The revival of Romanism is, then, a sign of the times. It is a sign that the world is hastening on to its Roman and Antichristian climax; and, by just so much, it is an increased and solemn warning that at any moment the Lord may descend in his unheralded secrecy, and snatch away from earth to Himself all who are truly His. It is the solemn warning that, at any moment, those who have made a mere profession of His Name; who have no real knowledge of Him in the heart; who, in spite of the profession they make, still walk according to "the course of this world", will be left behind to the judgements of the Great Tribulation, and the righteous wrath of a long suffering God.

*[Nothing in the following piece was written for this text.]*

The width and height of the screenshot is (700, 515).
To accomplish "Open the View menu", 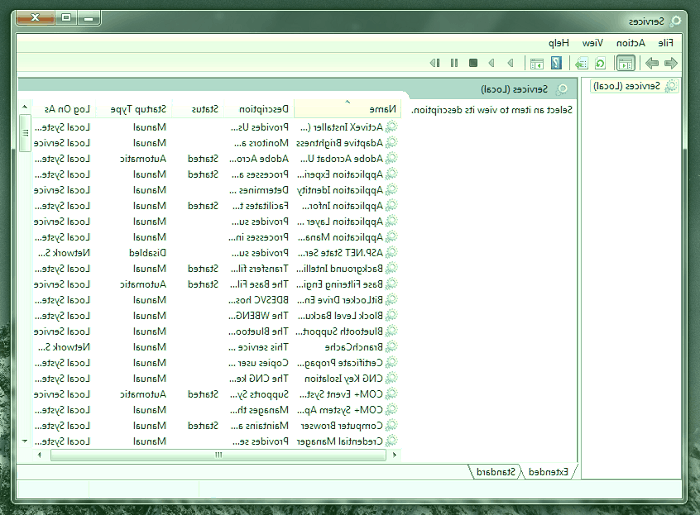I will (592, 43).
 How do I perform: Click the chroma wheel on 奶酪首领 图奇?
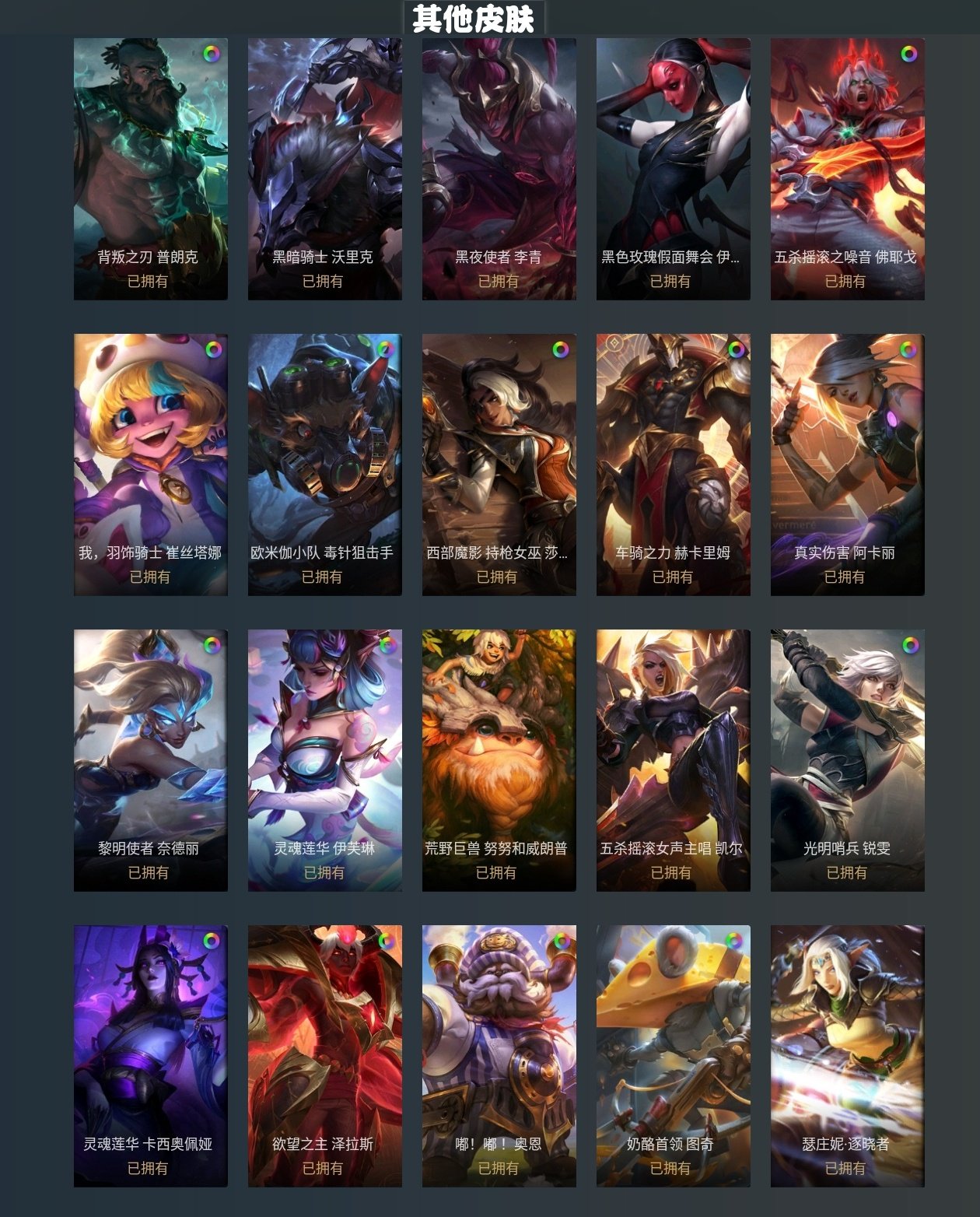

Well, indeed, may we heed the admonition of the Apostle Peter: "Wherefore the rather, brethren, give diligence to make your calling and election sure." (2Pe_1:10.)



It is fitting that we should hear the searching words of Paul: "It is high time to awake out of sleep: for now is our salvation [that is, the redemption and glorifying of our bodies at the Coming of the Lord] nearer than when we believed.



"The night is far spent, the day is at hand: let us therefore cast off the works of darkness, and let us put on the armour of light.



"Let us walk honestly, as in the day [the day of Christ]; not in rioting and drunkenness, not in chambering and wantonness, not in strife and envying.



"But put ye on the Lord Jesus Christ, and make not provision for the flesh, to fulfil the lusts thereof." (Rom_13:11 - Rom_13:14.)